Hip-hop et politique au festival de la Rose

Hip-hop et politique au festival de la Rose

Bigg, Hoba Hoba Spirit, Fnayer… l’USFP découvre en le hip-hop le chemin le plus court vers le cœur et l’esprit de la jeunesse. Finis les discours exaltés et les débats politiques enflammés. Aujourd’hui, il semblerait que c’est la musique qui mobilise. En atteste la grande place qu’occupe cette forme d’expression dans la programmation de la première édition du festival "Printemps de la Rose" qu’organise l’USFP. Outre la «musique des jeunes», le programme du festival prévoit également des troupes d’art populaire venues de toutes les régions du Maroc, de la musique populaire, Nass El Ghiwane, Tagada et autres, de la musique moderne et des activités pour enfants. Au total, environ 300 artistes, ceux nationaux de renom et de jeunes révélations, seront au rendez-vous pour «promouvoir les valeurs de la modernité, d’humanisme, de la tolérance et du progrès». Le festival est placé sous le signe de la rose pour «célébrer la vie et la joie contre toute forme de désespoir et d’appréhension», explique son président, Mohamed Guessous. L’objectif de la manifestation étant de créer «une nouvelle culture (…). Le programme interpelle aussi bien la raison que les sentiments», ajoute ce membre du bureau politique de l’USFP.

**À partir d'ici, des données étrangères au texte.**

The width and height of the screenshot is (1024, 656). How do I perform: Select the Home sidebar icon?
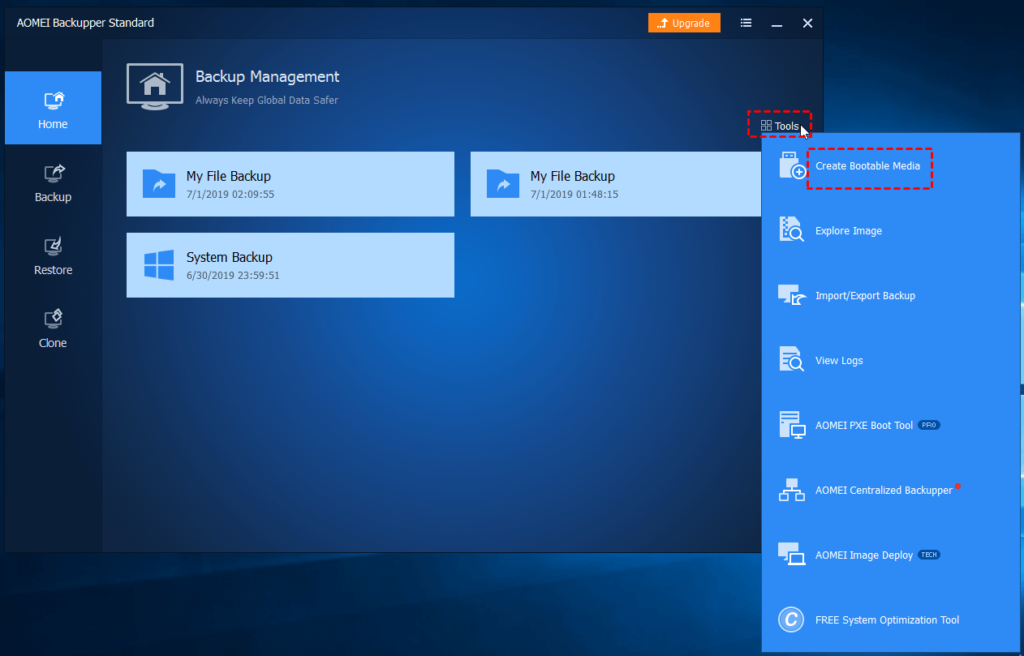point(52,100)
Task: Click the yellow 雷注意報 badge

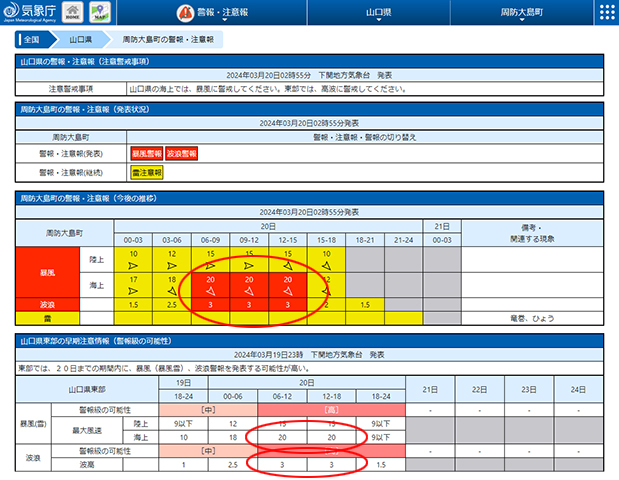Action: [x=147, y=171]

Pour Mohamed Elyazghi, chef de file des socialistes, la manifestation entre dans le cadre de la nouvelle politique d’ouverture du parti et constitue une concrétisation des recommandations de son dernier congrès. Avant d’aborder les débats politiques qui auront lieu en marge de ce festival, le Premier secrétaire de l’USFP s’est dit satisfait de la qualité et du nombre des nouveaux militants qui ont rejoint le parti à l’occasion de sa campagne d’ouverture.  Des rencontres-débats seront en effet tenues dans des stands appropriés. Elles accueilleront diverses personnalités, mais ce sont les cadres du parti qui en animeront les plus importantes. Ainsi, en plus d’une «rencontre à bâtons rompus» avec M. Elyazghi, deux autres «ateliers de citoyenneté» sont prévus. Le premier sera animé par Fathallah Oualalou et Nezha Chekrouni et sera axé sur les «questions du Maroc de demain». Pour le second atelier, il sera question de la société et la politique et sera dirigé par Abdelouahed Radi et Driss Lachgar. Le but de ces rencontres étant «d’écouter les citoyens, de réfléchir ensemble sur l’avenir du Maroc et d’essayer de répondre aux questions de l’heure», affirme M. Elyazghi. « Ce sera notre façon de fêter l’Aïd al Maoulid», ajoute-t-il en précisant que, par respect des traditions, le festival marquera une pause samedi à 19h pour reprendre le lendemain.
Il refuse, par ailleurs, que l’on considère la manifestation comme étant une précampagne électorale. «Nous ferons notre campagne en son temps, armés de nos réalisations en tant que parti au gouvernement et des nouveautés qu’apportera notre programme politique», tranche-t-il. La préparation de ce programme a duré 8 mois, précisent les organiseurs qui refusent pour le moment de s’exprimer sur le budget du festival. La manifestation est organisée par une association créée ad hoc, précise M. Guessous, et un commissaire aux comptes sera désigné. Une agence de communication a été également mise à contribution. Le festival sera organisée chaque année, dans d’autres villes, mais «il faudra du temps pour trouver un rythme de croisière qui convient aux spécificités et besoins du parti», affirme-t-on auprès de l’organisation. Pour le moment, l’USFP espère une participation massive de la jeunesse et lui réserve un parmi les nombreux stands prévus pour l’occasion.